JEUDI 15 MARS A JUZET DE LUCHON 20H30 : POETRY

Dans Poetry, Lee Chang-Dong pose la question de la survie de la poésie dans le monde actuel à travers le parcours d’une sexagénaire sensible à la beauté du monde mais confrontée à sa dureté. Au contraire de Secret Sunshine, l’un de ses précédents films, qui extériorisait des émotions extrêmes, Poetry se dessine comme une œuvre tout en intériorité, dans laquelle on relèvera quelques discrètes ellipses lui conférant un charme mystérieux. Interprétée avec un mélange de douceur et d’énergie par Yun Junghee, le personnage de Mija émeut par sa simplicité et sa sensibilité. Un drame à la fois doux et cruel, chargé d’une émotion délicate.

Poetry, c’est donc l’histoire de Mija, une sexagénaire excentrique qui cherche la poésie dans l’univers qui l’entoure. Mais sa vie bascule lorsqu’elle apprend que son petit fils adolescent, qu’elle élève seule et qui ne lui témoigne qu’une froide indifférence, est mêlé à une sombre affaire de viol collectif ayant entraîné le suicide d’Agnès, une collégienne.

A travers les pérégrinations et le parcours introspectif de Mija, Lee Chang-Dong connecte la naissance de la poésie au regard sur le monde mais aussi à la souffrance et au désarroi, pour finalement poser la question de sa survie dans une société où la simple évocation de cet art est devenue synonyme d’ennui. Poetry relie la maladie d’Alzheimer dont souffre Mija à son rapport aux êtres qui l’entourent, et oppose la simplicité et la sensibilité de cette femme à l’indifférence des autres face au suicide de la jeune Agnès. Au cœur du film, la vie, la mort, la mémoire et la poésie forment un cercle en perpétuel mouvement pour engendrer une émotion pure et délicate.

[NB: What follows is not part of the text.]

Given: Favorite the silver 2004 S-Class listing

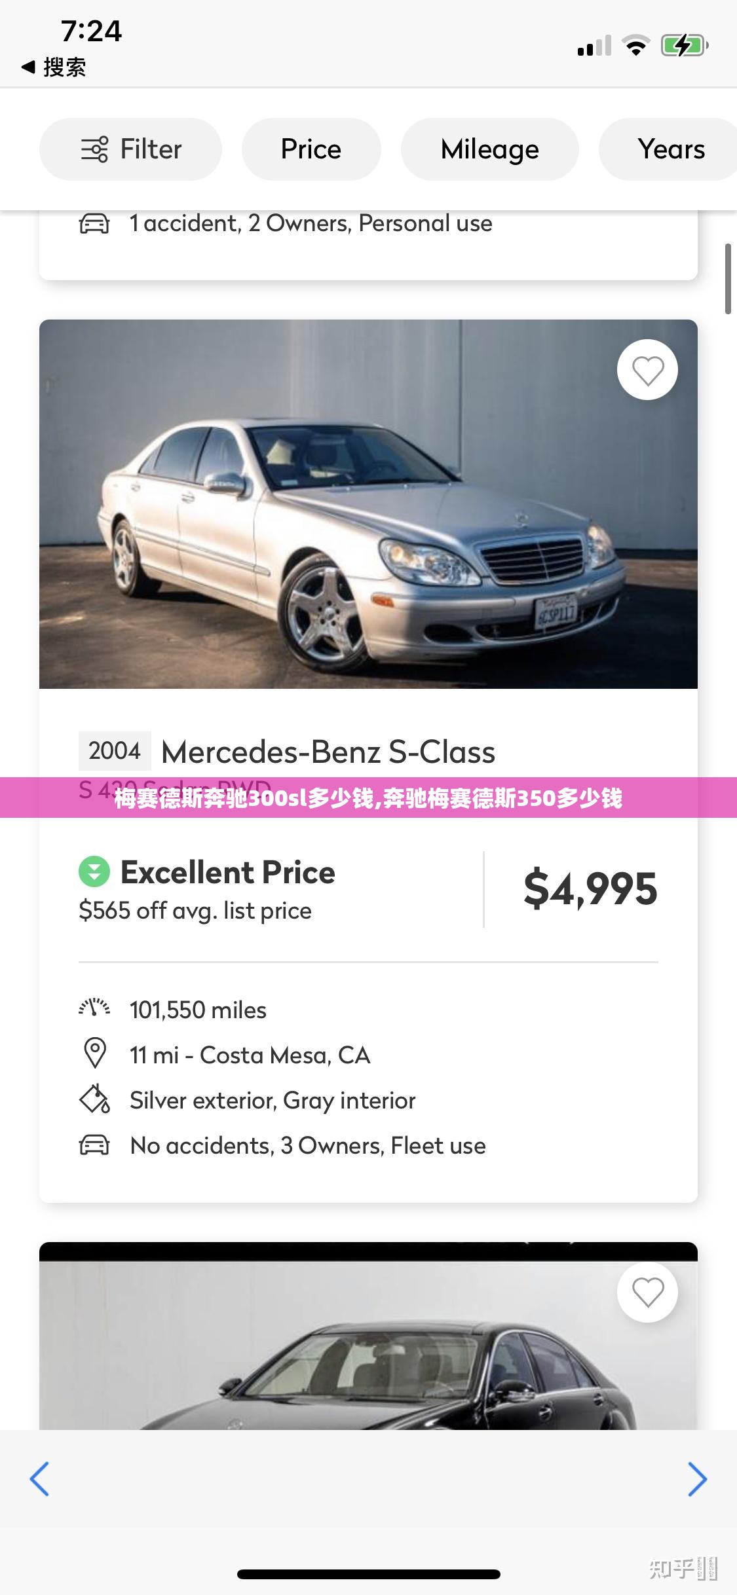Looking at the screenshot, I should click(647, 370).
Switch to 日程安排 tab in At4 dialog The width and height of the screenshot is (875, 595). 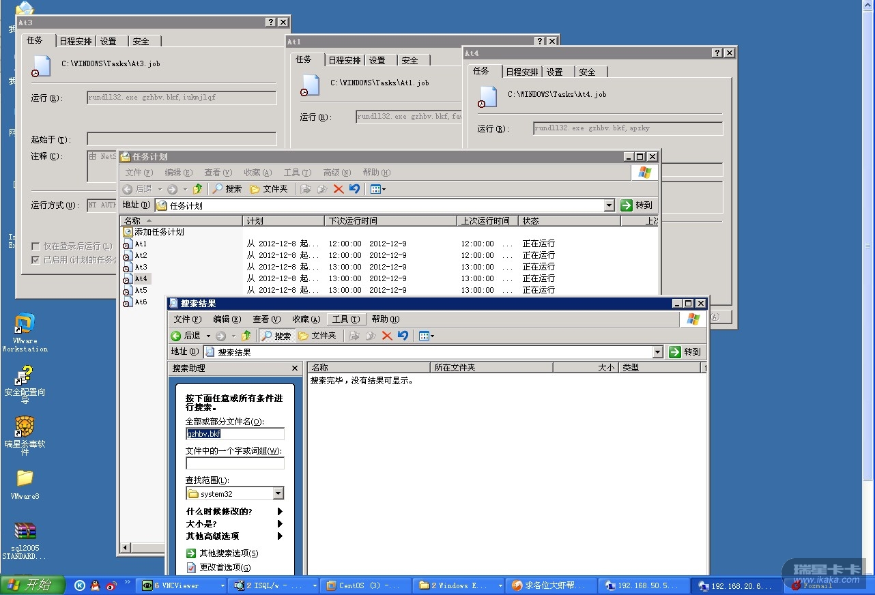point(523,72)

Si l’on perçoit le trouble de Mija, on se demande parfois ce qui se cache derrière ses yeux observateurs, comme dans cette scène où, poussée par les pères égoïstes des amis de son petit-fils, elle rend visite à la mère d’Agnès pour finalement l’entretenir sur les abricots ramassés dans un champ.

Le film semble évoluer au rythme du cœur de Mija, interprétée avec un mélange de douceur et d’énergie par Yun Junghee qui soutient entièrement le film sur ses frêles épaules. Le regard de Mija se confond avec le notre pour nous faire vibrer : la poésie éclot dans les détails les plus imprévus, trésor de la nature ou banalité du quotidien. Lee Chang-dong est un cinéaste qui traque des réalités dérangeantes, triviales, qui retourne le gant d’un réel illusoire pour exhumer la beauté de là où on n’a pas coutume d’aller la chercher.